Directions ▸ Scan the entries for the word "computer" and report how many lines contain it, as a number with no other words.

Collected data entries:
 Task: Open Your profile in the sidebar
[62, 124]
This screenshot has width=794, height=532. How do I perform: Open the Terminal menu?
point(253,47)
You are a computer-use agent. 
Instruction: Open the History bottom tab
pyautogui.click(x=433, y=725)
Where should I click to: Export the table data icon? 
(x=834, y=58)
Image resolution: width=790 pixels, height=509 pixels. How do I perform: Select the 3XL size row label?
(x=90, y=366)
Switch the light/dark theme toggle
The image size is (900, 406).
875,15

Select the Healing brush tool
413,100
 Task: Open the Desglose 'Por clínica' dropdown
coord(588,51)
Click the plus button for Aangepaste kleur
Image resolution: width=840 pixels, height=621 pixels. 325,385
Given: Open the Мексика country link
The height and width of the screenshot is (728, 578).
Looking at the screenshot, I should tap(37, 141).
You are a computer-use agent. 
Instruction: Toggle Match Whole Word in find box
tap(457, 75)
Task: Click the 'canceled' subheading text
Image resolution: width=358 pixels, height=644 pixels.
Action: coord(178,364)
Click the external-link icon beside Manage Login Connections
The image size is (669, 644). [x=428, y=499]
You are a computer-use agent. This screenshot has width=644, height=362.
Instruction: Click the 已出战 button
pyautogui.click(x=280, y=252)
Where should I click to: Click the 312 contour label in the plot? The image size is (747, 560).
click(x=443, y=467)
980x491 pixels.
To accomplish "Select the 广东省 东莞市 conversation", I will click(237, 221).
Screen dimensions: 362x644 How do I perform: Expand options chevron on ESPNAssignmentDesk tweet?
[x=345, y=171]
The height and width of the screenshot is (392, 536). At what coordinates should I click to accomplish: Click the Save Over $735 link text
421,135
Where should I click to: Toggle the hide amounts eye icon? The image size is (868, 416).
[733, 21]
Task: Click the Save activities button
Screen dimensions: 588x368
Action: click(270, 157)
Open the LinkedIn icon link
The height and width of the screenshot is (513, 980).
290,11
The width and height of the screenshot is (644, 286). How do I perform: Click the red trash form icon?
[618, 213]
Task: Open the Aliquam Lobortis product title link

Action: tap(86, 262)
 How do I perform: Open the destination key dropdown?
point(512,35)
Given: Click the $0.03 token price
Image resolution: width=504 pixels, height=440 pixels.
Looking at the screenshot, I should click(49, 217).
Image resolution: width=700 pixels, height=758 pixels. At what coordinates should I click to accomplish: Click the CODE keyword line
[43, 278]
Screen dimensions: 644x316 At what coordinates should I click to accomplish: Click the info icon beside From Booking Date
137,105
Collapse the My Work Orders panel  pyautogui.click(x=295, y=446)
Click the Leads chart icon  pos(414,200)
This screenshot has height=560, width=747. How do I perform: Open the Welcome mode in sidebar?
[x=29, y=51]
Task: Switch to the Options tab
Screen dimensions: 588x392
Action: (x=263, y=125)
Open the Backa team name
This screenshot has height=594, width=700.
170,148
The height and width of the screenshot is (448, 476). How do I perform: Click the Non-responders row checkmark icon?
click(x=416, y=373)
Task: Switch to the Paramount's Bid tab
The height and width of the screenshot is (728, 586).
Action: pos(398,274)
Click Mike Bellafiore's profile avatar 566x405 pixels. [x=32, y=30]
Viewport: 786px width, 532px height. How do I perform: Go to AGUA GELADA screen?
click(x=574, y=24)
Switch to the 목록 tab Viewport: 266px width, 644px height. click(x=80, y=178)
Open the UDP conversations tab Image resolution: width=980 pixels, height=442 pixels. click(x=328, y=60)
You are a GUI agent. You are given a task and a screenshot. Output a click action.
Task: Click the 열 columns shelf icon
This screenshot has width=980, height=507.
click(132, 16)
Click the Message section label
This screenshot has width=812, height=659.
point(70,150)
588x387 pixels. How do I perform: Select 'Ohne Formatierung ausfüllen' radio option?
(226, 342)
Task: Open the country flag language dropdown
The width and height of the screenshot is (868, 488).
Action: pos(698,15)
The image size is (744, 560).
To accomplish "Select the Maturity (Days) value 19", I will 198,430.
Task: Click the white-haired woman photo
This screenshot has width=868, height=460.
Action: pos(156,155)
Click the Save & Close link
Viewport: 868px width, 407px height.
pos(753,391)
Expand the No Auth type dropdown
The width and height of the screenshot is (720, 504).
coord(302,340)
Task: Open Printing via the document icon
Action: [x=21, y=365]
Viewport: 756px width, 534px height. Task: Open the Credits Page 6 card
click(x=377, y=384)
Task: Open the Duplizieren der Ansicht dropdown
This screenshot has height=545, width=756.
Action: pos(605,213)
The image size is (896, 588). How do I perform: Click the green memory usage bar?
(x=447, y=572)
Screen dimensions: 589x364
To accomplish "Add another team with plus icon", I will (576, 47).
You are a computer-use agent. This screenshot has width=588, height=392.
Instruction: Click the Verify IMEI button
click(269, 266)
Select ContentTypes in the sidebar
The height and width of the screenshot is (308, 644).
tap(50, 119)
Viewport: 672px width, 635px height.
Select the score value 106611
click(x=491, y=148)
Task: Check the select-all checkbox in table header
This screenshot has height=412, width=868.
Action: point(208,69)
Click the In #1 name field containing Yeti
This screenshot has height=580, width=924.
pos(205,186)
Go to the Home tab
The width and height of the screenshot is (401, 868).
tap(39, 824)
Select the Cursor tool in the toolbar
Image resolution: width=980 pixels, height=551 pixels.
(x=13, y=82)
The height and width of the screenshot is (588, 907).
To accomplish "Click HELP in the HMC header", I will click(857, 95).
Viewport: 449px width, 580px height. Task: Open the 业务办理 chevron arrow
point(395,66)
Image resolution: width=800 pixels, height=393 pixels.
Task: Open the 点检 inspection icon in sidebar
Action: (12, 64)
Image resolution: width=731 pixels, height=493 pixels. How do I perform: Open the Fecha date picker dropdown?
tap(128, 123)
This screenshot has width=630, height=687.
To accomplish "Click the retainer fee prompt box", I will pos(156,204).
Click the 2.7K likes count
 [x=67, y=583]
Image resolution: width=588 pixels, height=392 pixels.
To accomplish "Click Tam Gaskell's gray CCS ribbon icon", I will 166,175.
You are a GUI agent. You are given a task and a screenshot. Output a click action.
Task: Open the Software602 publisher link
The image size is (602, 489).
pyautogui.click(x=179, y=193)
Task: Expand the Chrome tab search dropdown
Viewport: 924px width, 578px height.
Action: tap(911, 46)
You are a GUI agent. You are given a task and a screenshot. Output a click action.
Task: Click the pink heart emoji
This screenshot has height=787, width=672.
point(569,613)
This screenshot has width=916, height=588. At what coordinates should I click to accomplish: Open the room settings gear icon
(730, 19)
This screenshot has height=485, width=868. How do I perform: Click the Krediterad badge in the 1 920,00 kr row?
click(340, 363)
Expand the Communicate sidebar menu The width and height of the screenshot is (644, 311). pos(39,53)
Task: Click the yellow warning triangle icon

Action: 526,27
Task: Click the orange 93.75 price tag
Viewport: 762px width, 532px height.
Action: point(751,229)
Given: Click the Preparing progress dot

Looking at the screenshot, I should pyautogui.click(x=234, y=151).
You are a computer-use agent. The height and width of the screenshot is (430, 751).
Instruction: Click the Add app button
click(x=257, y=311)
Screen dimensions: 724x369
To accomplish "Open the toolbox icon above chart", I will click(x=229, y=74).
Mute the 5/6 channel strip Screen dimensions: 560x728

Output for this exercise ▸ 5